高宏图无法再装聋作哑,打断他的话:“别再说了!”
他心里最后一丝侥幸也消失了,对方能从交易的物品和地点剥茧抽丝分析的如此透彻,想必已经知道了答案。
夏天南盯着高宏图,一字一句的说:“资助反贼,乃抄家灭门之罪!”
高宏图脸色逐渐苍白,退后两步,坐倒在床上,低头问道:“我被抄家灭门,对你有什么好处?开个价吧,怎么才能放过此事?”
夏天南没有马上回答他,心中盘算了起来。自己此行是为了杀高宏图,而杀的他动机是为了阻止高家染指棉布生意。眼下有了账本这个大筹码,仅仅用来阻止高宏图插手棉布生意未免浪费,毕竟这是能让高家满门抄斩的东西朝廷对流寇的防范胜于后金,崇祯本人和朝中大佬都认为流寇才是心腹大患,像高家这种直接以交易资助流寇的行为,若是崇祯皇帝知道,恐怕连高家的祖坟都会挖开鞭尸。

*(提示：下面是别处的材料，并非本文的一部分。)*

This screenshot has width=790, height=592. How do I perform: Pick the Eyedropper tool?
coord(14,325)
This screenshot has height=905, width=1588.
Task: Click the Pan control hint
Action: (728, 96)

夏天南决定还是先了解一下高宏图如此做的动机,再做打算。他直截了当地问:“高老板钱庄生意做得风生水起,为何要与反贼搭上关系?实在不合情理。”
把柄抓在对方手上,高宏图也无意隐瞒,把来龙去脉和盘托出。
原来,高宏图并非广东本地人,祖籍是陕西米脂,算起来,与高一功还是老乡。天启五年,因为陕西连年遭灾歉收,高宏图来广东投奔亲戚,学做生意,并娶了当地一家商人之女为妻,几年功夫就成为商铺的当家。
而让他真正发迹成为巨商的机会来自老家陕西:高迎祥等人在陕西起事后,遭遇官军的围剿,缺医少药,衣不裹体,手中大把抢劫而来的珠宝古董却不能当饭吃。高一功被闯王派出来找商人交易,无意中通过陕西老乡与高宏图搭上了线。高宏图胆子很大,运送了一批药材棉布至襄阳,在那里与高一功交易,利用这次机会大发了一笔。之后食髓知味,从天启七年到崇祯三年一共交易了四次,运回来的珠宝古董在广州卖上了好价,他用这些钱开起了钱庄,一跃成为广州名列前茅的巨商。
夏天南所有所思:“流贼需要药材治伤,需要补充刀枪武器,烧酒可以喝也可以消毒,那么棉布就用来制成衣裳了?”
流民军队不事生产,吃饭穿衣无一不靠抢,队伍又庞大,动辄裹挟几万人,消耗巨大,对药材棉布等物品需求量肯定很大。难怪高宏图经营钱庄好好的,非要吞并张氏布行,原来不仅看中琼州布销路好,还看中了其出货量大,可以供应流寇的需要。你奶奶的,我辛辛苦苦开厂做出的布,才卖多少银子,若被你吞了,拿去换来的可是金灿灿的的金子和价值不菲的珠宝古董,这差距也太大了。
得知了来龙去脉,夏天南有了主意。他把账本塞入怀中,对高宏图说道:“实不相瞒,我就是供应张氏布行的琼州商人,因为怕你勾结采办太监吞并布行,才想到潜入你高府。至于想做什么,你应该猜得到。”
高宏图苦笑:“恐怕就是杀掉我高某,化解张氏布行的危机吧?只要我一死,我儿子还年幼,高家后继无人,就会分崩离析,自然就没人来谋夺你张氏布行了。”